3. Anggaran Rp 600 Miliar Sia-sia Karena Garam Impor
|
Gara-gara adanya garam impor, harga garam di tingkat petani anjlok. Padahal, tahun ini pemerintah sudah mengalokasikan dana hingga Rp 600 miliar untuk program pemberdayaan petani garam rakyat. Anjloknya harga garam bakal membuat petani malas untuk produksi garam di saat musim kemarau yang bagus untuk produksi.
Dalam APBN-P 2015, Kementerian Kelautan dan Perikanan (KKP) menganggarkan Rp 258 miliar untuk memberdayakan petani dan meningkatkan kualitas garam petani. Kementerian BUMN juga menyuntik PMN Rp 300 miliar untuk PT Garam melalui dana Penyertaan Modal Negara (PMN). Menurut Susi, anggaran Rp 600 miliar terbuang sia-sia akibat impor garam yang tidak terkendali.
"Jadi total Rp 600 miliar untuk penambahan lokasi, pembelian teknologi, penyerapan garam petani. APBN yang kita pakai untuk membuat garam bagus nanti jadi sia-sia," ujar Susi bernada tinggi kemarin.
Banyaknya garam impor tersebut membuat upaya pemerintah untuk memberdayakan petani menjadi sia-sia. Bila demikian, Susi berkelakar, lebih baik anggaran sebesar Rp 600 miliar tersebut dibagikan saja kepada petani garam.
"Kalau begitu lebih baik tidak ada anggaran pemberdayaan petani di APBN, ya percuma, mending duitnya dibagikan saja ke petani. Petani garam suruh cari kerja yang lain, ganti profesi," katanya berkelakar.
4. Importir Garam Untung Rp 2 Triliun, Petani Rugi
|
Keuntungan yang didapat importir bisa lebih dari 2 kali lipat. Garam garam dari Australia hanya Rp 500/kg tapi bisa dijual sampai Rp 1.500/kg di dalam negeri.
Dengan keuntungan Rp 1.000/kg, total keuntungan para importir setiap tahun mencapai sekitar Rp 2 triliun. Padahal ada 30.000 keluarga petani di Indonesia yang menggantung hidupnya dari usaha tambak garam rakyat. Adanya garam impor, membuat harga garam lokal kualitas 1 (K1) yang seharusnya Rp 750/kg, K2 sebesar Rp 550/kg, dan K3 Rp 400/kg, semuanya jatuh menjadi hanya Rp 300-375/kg.
"Kalau impor 2 juta ton, untungnya Rp 2 triliun. Sangat menggiurkan," ungkap Susi.
5. Akan Bentuk Satgas
|
Satgas ini melibatkan seluruh pemangku kepentingan dengan Kementerian Kelautan dan Perikanan (KKP) sebagai koordinatornya. Hingga terbentuknya Satgas, Susi meminta proses impor garam dihentikan sama sekali. Tujuannya untuk melindungi harga garam petani lokal agar tak jatuh karena garam impor.

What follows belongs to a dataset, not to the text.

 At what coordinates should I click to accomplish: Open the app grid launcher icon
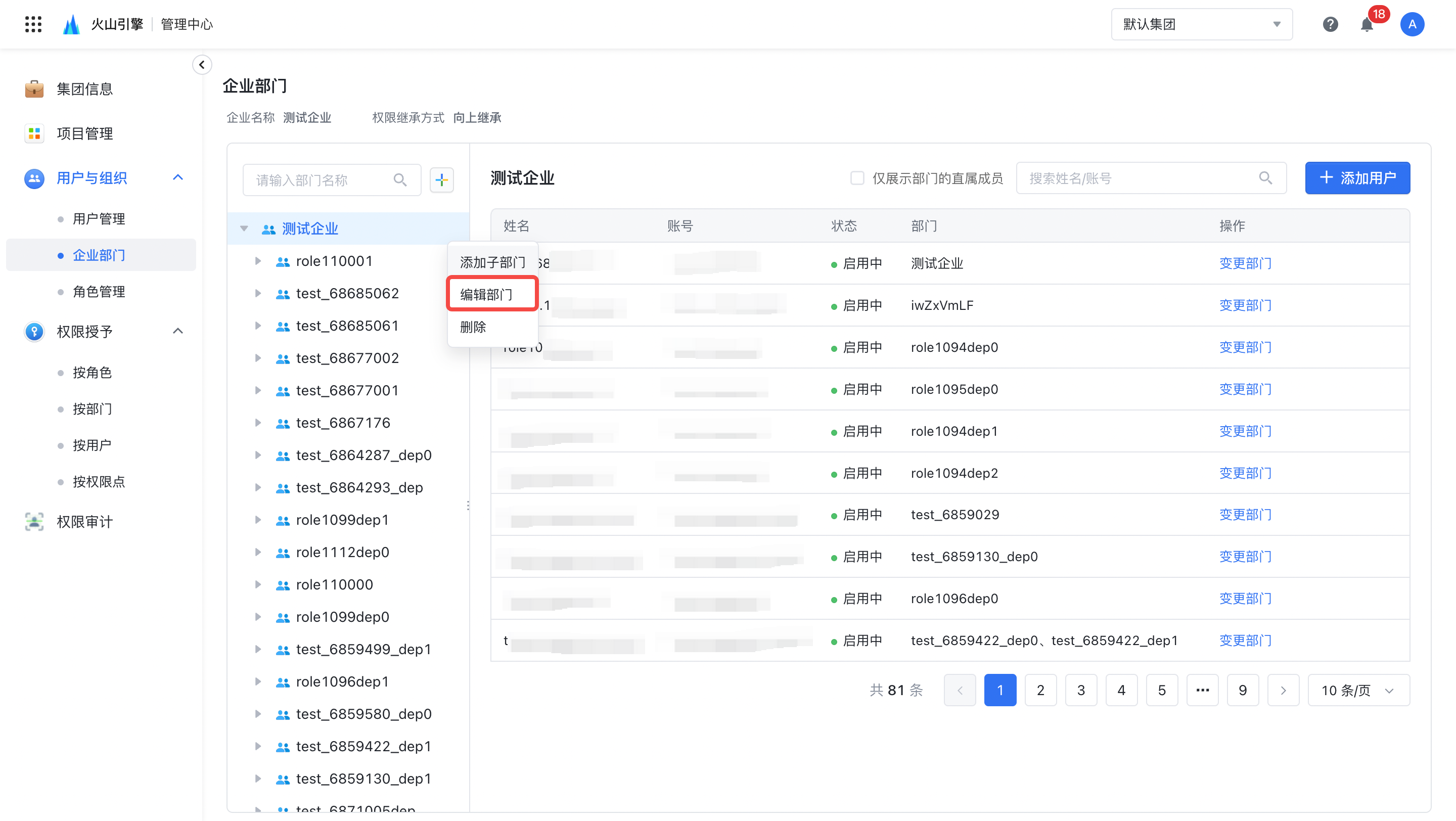click(x=33, y=24)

"Saya inginnya sampai Satgas ini terbentuk status quo dulu, jangan impor dulu. Satgas terdiri dari asosiasi importir, petani, KKP, dan sebagainya. KKP harus jadi leader karena kita mewakili produsen," ujar Susi.

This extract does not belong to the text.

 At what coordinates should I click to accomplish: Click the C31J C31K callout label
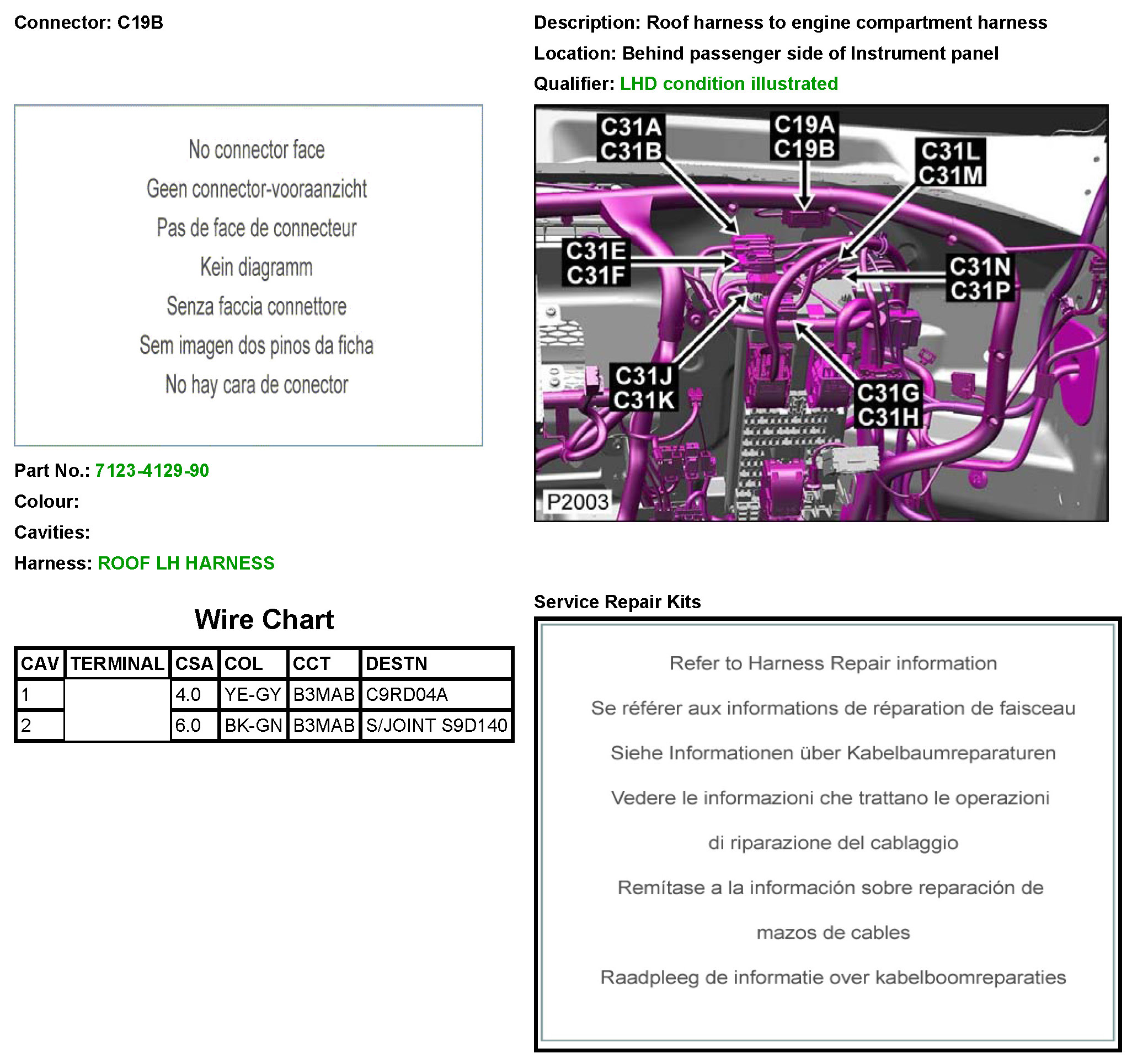pos(643,388)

6. Ada Dirjen Kemendag Tak Setuju Usulan 'Bulog' Garam
|
Namun usulan ini sempat dianggap bakal menimbulkan ekonomi biaya tinggi oleh seorang dirjen di Kementerian Perdagangan (Kemendag). Menurut Susi, usulan ini tidak akan menimbulkan biaya tinggi bila PT Garam mengambil keuntungan yang wajar.
Susi tak menjelaskan siapa dirjen tersebut, namun saat konferensi pers hari ini Susi sempat memutar video yang menayangkan dirinya yang sempat rapat dengan para importir garam dan pihak kementerian perdagangan (kemendag), beberapa waktu lalu.

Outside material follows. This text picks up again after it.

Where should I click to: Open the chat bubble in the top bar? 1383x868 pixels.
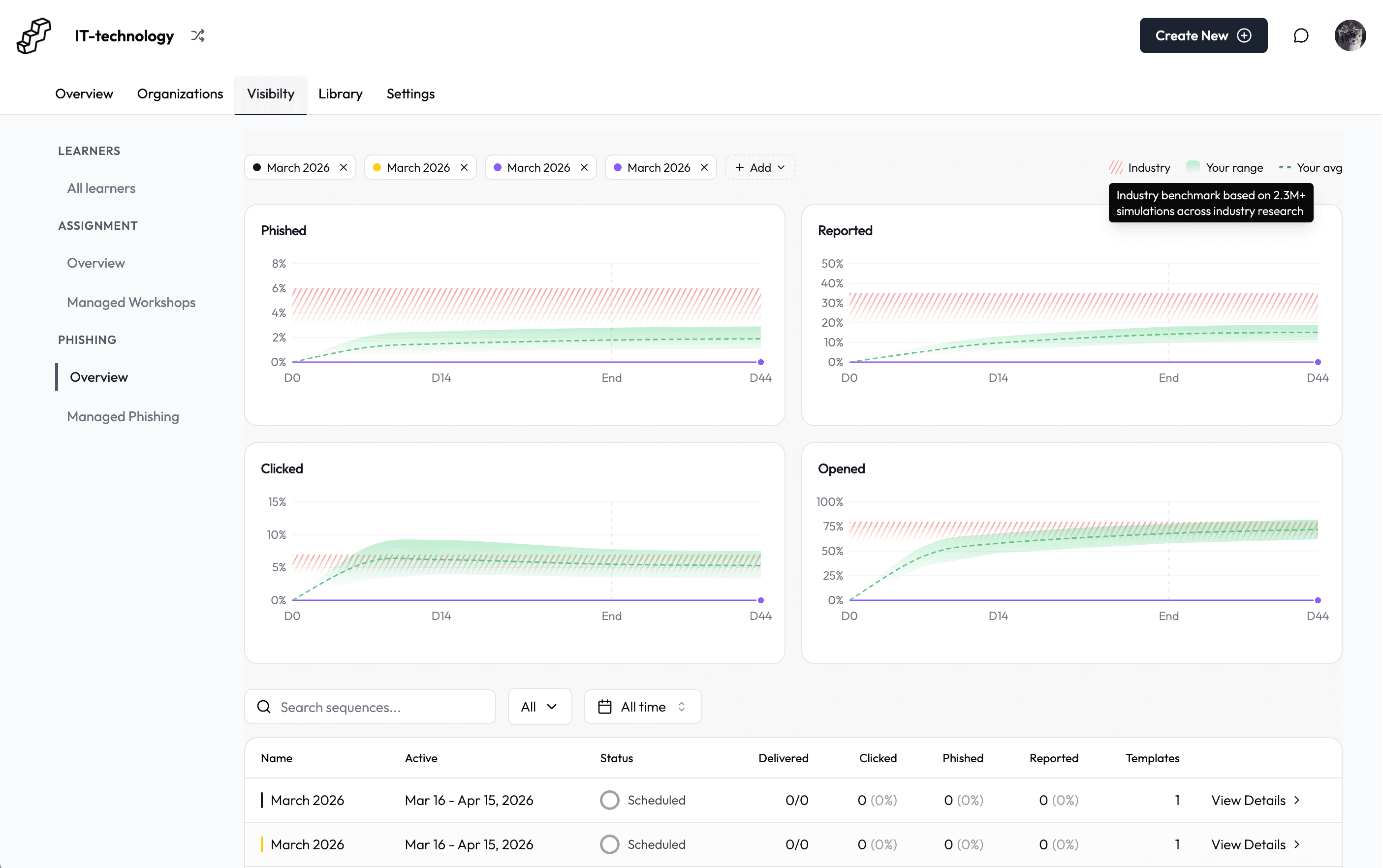click(1301, 35)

Dalam tayangan video tersebut juga tampak mantan pejabat Dirjen Perdagangan Luar Negeri (Daglu) Kemendag Partogi Pangaribuan, yang telah non aktif karena tersangkut kasus dugaan suap dwelling time.
Usai memutar video tersebut, dengan nada kesal Susi mengatakan bahwa rapat tersebut berakhir tanpa hasil dan hanya menghasilkan kekecewaan bagi dirinya. Sebab, tidak ada itikad baik dari para importir untuk mendukung program swasembada dengan mengurangi impor garam.
"Bulog saja bisa satu pintu untuk beras, kenapa garam tidak? Kata Dirjen Kemendag nanti ekonomi biaya tinggi. PT Garam ambil untung 50 perak saja, masih murah," kata Susi.